Budget carrier Spirit Airlines filed for Chapter 11 bankruptcy protection again on Friday, marking its second filing in less than a year. The Florida-based airline, famous for low fares and bright yellow planes, first sought protection in November and exited in March after cutting nearly $800 million in debt. Now, it faces ongoing losses and aims to restructure further.
Spirit reported $2.4 billion in long-term debt, most due in 2030, and lost over $2.5 billion since early 2020. Rising costs and competition from bigger airlines like United and Delta pushed it back into court. The company boosted capacity after the pandemic but struggled with demand drops and failed merger attempts with Frontier and JetBlue due to antitrust issues.
CEO Dave Davis, who took over in April from Ted Christie, said the filing gives time to redesign the network, adjust the fleet, and cut costs. “Guests can keep relying on us for high-value travel,” he added in a statement. Spirit plans to furlough 270 pilots and downgrade 140 captains in the coming months, tied to lower flight volumes in 2026. It may sell aircraft and real estate to raise cash.
Operations continue as normal during the process. Passengers can book and fly without issues, and tickets, credits, and loyalty points remain valid. Employees and vendors get paid on schedule. The airline reached a deal with most creditors for $350 million in new equity to reduce debt.
For Costa Rica, the filing raises questions about future flights.
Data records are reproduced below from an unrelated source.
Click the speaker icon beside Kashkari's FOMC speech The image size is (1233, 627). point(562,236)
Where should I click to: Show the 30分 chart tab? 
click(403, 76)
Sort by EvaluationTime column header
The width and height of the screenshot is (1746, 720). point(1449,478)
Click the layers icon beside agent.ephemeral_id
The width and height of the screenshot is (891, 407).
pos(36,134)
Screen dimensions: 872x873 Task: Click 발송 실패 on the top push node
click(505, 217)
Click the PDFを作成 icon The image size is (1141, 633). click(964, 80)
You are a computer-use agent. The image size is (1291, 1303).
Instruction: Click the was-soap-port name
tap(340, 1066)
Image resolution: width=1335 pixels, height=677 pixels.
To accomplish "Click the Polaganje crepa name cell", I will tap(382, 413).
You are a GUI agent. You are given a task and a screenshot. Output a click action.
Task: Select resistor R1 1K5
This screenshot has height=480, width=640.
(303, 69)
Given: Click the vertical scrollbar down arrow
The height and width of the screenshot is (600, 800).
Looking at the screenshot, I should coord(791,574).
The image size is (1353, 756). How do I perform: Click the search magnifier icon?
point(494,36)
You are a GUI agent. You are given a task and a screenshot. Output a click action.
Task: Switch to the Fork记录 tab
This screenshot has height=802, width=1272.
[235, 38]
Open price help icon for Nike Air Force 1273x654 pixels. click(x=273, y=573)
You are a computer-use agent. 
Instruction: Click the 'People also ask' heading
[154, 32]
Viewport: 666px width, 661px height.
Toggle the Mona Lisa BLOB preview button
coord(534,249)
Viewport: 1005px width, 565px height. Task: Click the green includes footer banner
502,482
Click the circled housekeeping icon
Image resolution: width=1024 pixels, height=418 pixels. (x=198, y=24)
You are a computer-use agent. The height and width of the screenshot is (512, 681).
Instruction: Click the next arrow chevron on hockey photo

Spirit runs two daily direct routes from Juan Santamaría International Airport to Fort Lauderdale and Orlando. The company confirmed no immediate changes to these services.
Still, tourism leaders worry about long-term effects. Affordable options like Spirit draw budget travelers from the U.S., supporting hotels, tours, and local businesses in spots like Guanacaste and the Central Valley. A cut in routes could slow visitor growth, especially as the sector rebounds from pandemic hits.
Across Central America, the impact spreads. Spirit serves destinations in Guatemala, Honduras, El Salvador, Nicaragua, and Panama, offering low-cost links to U.S. hubs. These flights help families connect and boost regional economies through tourism and trade. If Spirit shrinks its network, fares might rise as fewer choices remain, hitting everyday travelers hardest. Countries like Costa Rica and Panama, with strong U.S. ties, rely on such carriers for steady passenger flow.
Spirit’s shares dropped sharply after the news, trading at pennies. The company expects delisting from the stock exchange soon. Analysts point to broader industry pressures, like fuel prices and shifting demand, but Spirit’s model leaves it vulnerable.
While no cuts hit yet, unions warn staff to brace for changes. A recent report flagged doubts about survival through 2026 due to weak leisure travel.
Travel experts suggest getting travel insurance when booking flights with Spirit or any airline in similar situations. Policies can cover trip cancellations, interruptions, or delays if the bankruptcy leads to service changes, protecting your plans and money.